MÉRIDA, Venezuela- José Betancourt, 75, climbed to the glacier of Pico Bolívar, Venezuela’s highest peak, 158 times before it disappeared in 2017. He’s also summited the nearby Pico Humboldt, the country’s second-highest peak, more than 100 times. At 4,925 meters (16,158 feet), Humboldt still has a glacier — for now. In 2023, scientists demoted the ever-shrinking glacier, La Corona, covering an area barely larger than two football fields, to ice field status.

Venezuela has become the first tropical country to lose all its glaciers.
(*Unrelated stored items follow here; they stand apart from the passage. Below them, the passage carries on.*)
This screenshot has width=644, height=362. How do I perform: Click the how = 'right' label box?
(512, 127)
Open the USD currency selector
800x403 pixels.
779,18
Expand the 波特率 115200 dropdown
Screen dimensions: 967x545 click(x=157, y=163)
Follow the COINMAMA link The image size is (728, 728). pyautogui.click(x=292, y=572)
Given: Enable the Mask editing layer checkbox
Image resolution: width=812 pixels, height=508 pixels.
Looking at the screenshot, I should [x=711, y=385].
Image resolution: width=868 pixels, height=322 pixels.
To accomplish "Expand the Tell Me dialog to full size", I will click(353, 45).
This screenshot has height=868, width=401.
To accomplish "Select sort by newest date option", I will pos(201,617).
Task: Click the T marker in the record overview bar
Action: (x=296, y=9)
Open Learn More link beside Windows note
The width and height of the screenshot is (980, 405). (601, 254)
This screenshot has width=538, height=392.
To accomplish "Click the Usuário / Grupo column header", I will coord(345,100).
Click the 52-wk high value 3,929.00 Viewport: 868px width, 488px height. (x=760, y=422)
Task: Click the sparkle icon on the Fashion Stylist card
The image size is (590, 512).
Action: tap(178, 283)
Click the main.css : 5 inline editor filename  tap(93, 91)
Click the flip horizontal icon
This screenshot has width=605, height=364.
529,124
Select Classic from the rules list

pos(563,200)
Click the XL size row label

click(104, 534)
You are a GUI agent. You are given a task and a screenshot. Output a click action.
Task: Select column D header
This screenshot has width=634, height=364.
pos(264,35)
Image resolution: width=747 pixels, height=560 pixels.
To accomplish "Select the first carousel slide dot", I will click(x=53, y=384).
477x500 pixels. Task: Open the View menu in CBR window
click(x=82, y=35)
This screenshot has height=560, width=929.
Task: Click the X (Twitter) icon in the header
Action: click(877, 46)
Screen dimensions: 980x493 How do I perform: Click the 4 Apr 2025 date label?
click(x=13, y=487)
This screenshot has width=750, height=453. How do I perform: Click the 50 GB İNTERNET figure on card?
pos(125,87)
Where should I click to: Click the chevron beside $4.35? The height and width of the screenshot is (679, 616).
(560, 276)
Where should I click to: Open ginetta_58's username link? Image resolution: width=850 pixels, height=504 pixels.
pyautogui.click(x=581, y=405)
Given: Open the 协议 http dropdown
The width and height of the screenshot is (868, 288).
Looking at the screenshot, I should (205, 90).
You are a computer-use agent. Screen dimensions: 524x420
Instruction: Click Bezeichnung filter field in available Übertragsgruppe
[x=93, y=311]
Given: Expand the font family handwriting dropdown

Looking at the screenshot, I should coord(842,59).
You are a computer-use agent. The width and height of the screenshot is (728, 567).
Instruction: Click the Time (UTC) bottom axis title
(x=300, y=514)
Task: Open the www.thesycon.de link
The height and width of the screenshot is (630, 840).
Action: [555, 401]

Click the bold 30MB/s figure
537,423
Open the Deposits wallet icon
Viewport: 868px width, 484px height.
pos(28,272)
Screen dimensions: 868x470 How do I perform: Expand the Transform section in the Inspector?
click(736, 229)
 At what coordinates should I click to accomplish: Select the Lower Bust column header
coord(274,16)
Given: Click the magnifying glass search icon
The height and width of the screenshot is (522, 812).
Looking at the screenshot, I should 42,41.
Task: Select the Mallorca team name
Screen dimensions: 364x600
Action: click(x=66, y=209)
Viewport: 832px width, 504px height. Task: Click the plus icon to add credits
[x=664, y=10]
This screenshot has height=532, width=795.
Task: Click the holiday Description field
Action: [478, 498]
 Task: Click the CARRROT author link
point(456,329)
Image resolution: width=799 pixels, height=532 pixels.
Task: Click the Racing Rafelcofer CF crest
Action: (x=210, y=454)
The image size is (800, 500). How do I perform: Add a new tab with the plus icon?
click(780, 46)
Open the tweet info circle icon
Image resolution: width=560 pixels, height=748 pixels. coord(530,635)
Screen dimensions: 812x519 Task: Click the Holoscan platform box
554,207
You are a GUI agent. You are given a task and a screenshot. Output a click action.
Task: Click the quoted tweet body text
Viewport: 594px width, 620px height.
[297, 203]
But with most of the ice gone, the mountains are seeing new life emerge, and local communities are seeking to reinvent the identity of the city of Mérida, a place once known for its eternal snows.

In the early 1900s, Sierra Nevada de Mérida National Park in western Venezuela was home to more than 10 prominent glaciers formed during the last glacial period, about 21,500 years ago. These sat atop the peaks of El Toro, El León, Espejo, Bolívar, La Concha, Bonpland and Humboldt.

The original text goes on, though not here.